Even so, Townson argues, rather than taking Spain out of step with Europe, this was more a kind of catching up with all the other lost democracies of the late 1930s. By the time the Allied victory in the second world war did make the Francoist repression (and Axis connections) look incompatible with the prevailing mood in western Europe, the Cold War allowed for Franco’s rebranding as a friendly fellow anti-communist, and for a corresponding ‘global integration’ for Spain, crowned by its entry to the UN in 1955.

Even where Spain has been seen as a positive model for the world (as with its swift and relatively peaceful transition to the present democracy), Townson’s conclusion that it ‘fits well into the pattern of European democratisation’ may read a little deflatingly for what most would consider a remarkable achievement – though he is willing to admit that Spain’s transition was ‘sui generis’. In fact, the oversimplified view of an uneven and imperilled process as one of straightforward success, he implies, underplays the victory of Spaniards in preserving a democracy that they had overwhelmingly wanted.
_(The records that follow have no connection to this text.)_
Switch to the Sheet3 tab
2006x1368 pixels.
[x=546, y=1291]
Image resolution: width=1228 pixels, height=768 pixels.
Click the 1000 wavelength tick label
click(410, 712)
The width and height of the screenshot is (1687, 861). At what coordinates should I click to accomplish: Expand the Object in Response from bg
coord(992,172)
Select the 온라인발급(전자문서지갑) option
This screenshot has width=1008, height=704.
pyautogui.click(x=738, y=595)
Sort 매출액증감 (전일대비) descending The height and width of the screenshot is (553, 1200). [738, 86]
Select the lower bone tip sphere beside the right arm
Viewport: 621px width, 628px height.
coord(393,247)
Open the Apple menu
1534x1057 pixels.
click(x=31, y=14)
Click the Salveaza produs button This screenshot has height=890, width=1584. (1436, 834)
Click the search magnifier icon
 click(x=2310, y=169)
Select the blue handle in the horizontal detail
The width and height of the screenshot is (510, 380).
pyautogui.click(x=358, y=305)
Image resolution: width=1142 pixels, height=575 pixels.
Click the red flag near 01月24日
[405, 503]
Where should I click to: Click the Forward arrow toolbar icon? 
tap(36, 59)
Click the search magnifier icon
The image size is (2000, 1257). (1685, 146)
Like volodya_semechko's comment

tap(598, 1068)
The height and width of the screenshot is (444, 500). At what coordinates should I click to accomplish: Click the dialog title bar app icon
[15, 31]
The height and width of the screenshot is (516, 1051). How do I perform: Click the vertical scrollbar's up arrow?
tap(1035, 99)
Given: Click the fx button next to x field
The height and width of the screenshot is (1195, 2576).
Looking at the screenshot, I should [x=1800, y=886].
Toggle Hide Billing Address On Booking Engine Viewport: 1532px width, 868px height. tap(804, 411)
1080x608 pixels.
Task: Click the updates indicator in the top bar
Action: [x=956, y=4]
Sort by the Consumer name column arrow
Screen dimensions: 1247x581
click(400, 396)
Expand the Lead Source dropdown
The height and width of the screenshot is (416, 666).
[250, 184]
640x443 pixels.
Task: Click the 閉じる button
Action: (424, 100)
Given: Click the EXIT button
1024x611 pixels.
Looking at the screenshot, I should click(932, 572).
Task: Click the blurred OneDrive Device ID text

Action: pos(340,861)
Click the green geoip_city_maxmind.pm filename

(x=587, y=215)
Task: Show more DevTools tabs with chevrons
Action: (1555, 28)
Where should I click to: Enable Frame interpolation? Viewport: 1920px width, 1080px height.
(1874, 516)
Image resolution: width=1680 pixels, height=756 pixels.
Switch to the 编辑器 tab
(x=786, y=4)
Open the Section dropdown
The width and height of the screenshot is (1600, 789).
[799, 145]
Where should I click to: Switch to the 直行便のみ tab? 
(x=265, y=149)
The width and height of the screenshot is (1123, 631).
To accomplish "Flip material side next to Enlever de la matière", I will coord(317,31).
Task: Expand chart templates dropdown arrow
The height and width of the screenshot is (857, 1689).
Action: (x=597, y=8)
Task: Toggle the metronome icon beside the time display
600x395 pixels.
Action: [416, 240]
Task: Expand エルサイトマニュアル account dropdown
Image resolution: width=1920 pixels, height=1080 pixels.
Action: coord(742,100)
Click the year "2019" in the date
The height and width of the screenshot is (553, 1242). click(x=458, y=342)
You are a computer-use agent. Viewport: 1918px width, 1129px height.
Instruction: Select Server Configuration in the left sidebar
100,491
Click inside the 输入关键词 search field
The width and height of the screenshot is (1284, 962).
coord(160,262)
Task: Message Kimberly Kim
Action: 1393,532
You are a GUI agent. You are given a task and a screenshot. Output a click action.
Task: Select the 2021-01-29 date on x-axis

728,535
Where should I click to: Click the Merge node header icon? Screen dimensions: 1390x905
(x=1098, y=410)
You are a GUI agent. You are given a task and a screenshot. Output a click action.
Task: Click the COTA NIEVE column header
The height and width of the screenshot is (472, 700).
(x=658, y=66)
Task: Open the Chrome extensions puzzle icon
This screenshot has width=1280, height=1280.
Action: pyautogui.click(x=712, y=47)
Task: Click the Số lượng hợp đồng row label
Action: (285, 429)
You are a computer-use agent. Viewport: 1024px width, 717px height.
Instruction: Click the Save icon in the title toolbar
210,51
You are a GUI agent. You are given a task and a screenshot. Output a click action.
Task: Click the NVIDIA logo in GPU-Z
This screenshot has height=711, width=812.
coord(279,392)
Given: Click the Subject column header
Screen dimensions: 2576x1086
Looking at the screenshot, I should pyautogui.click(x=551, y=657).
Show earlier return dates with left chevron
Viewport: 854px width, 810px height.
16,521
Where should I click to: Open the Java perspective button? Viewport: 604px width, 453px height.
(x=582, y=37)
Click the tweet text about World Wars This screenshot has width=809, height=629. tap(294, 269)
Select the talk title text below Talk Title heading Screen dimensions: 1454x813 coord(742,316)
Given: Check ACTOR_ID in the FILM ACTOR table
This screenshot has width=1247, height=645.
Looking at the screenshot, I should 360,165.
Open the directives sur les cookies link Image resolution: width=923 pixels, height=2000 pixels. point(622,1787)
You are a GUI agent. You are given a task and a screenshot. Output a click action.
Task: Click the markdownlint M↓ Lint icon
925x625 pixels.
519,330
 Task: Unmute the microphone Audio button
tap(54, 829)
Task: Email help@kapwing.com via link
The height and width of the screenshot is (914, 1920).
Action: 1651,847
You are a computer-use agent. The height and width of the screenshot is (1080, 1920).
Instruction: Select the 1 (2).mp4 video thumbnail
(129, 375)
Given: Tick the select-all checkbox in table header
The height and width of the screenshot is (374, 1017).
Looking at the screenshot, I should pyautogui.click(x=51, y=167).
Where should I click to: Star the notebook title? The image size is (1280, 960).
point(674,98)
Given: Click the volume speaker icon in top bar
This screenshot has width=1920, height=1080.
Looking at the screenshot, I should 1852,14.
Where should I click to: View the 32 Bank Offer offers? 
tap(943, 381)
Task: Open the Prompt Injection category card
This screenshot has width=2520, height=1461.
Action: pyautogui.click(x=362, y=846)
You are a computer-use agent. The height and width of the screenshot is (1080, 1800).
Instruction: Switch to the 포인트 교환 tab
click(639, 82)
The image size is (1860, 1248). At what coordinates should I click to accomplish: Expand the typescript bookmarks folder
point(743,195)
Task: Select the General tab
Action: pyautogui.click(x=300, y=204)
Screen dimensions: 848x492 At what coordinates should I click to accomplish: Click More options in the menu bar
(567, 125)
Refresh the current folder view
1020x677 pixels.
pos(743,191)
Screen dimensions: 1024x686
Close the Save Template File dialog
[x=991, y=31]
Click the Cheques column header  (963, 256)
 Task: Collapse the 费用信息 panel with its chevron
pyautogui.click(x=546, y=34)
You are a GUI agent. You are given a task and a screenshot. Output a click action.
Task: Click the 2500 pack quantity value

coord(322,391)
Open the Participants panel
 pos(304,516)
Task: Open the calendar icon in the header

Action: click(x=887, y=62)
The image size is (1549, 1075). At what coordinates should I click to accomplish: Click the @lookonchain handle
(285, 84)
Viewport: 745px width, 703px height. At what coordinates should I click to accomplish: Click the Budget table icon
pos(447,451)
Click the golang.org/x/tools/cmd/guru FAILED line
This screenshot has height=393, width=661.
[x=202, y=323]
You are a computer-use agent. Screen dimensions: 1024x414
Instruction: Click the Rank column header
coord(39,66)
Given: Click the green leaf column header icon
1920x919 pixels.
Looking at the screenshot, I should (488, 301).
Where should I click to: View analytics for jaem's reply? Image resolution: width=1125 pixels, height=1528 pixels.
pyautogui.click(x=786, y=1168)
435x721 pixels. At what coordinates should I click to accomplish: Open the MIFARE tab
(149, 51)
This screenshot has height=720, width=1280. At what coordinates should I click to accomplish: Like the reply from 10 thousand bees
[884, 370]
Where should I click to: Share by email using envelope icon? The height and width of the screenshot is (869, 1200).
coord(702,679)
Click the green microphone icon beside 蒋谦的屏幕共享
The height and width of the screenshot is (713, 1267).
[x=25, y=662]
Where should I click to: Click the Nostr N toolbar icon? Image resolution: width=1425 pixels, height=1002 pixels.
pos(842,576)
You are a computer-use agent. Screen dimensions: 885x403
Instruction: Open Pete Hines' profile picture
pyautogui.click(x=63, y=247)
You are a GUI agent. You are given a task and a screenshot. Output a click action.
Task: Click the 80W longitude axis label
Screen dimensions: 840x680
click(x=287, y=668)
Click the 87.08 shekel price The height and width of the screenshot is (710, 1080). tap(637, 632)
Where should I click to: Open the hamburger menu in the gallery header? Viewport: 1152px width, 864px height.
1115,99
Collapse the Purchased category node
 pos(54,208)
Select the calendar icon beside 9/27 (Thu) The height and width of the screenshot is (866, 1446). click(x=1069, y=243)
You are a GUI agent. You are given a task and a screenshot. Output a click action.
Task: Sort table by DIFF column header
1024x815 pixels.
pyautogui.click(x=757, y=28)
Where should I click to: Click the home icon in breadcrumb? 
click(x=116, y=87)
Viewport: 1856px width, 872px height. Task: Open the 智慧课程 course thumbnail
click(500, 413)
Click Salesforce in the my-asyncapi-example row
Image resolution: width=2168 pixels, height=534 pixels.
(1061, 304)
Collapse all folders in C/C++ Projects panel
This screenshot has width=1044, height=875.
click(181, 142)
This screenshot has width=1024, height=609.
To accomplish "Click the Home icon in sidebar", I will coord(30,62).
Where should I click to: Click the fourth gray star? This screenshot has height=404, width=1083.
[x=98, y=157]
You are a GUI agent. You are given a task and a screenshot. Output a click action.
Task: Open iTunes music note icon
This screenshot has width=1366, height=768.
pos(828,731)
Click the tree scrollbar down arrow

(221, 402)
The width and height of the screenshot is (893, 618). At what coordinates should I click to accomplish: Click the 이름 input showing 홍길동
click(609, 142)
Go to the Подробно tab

The book’s conclusion is perhaps inevitably sombre, covering the 2008 recession, corruption scandals, 2017’s ‘far-reaching crisis’ in Catalonia, and Covid, not to mention a newly ‘fragmented political landscape’, from which both Podemos and Vox have emerged. That said, there have also been moments when Spaniards have, once again, provided a model of political engagement for outsiders. The ‘15-M’ youth protests of 2011 tapped into a disillusionment and outrage that was widespread internationally; their initiative of occupying sites in major cities was seized upon elsewhere, most famously in the Occupy Wall Street movement.

The ‘new era of hung parliaments and coalition governments’ may be alarming to anyone with an eye on history – Townson points out that Podemos and the PSOE’s coalition government, formed after the November 2019 election, is the first in Spain since the 1930s – but the country’s hard-won democracy is on firmer ground than it has ever been. Townson’s boast for Spain is that it is now a lot ‘like all other European democracies’ – which may not be a dazzling accolade, but is a success surely worth a little conformity.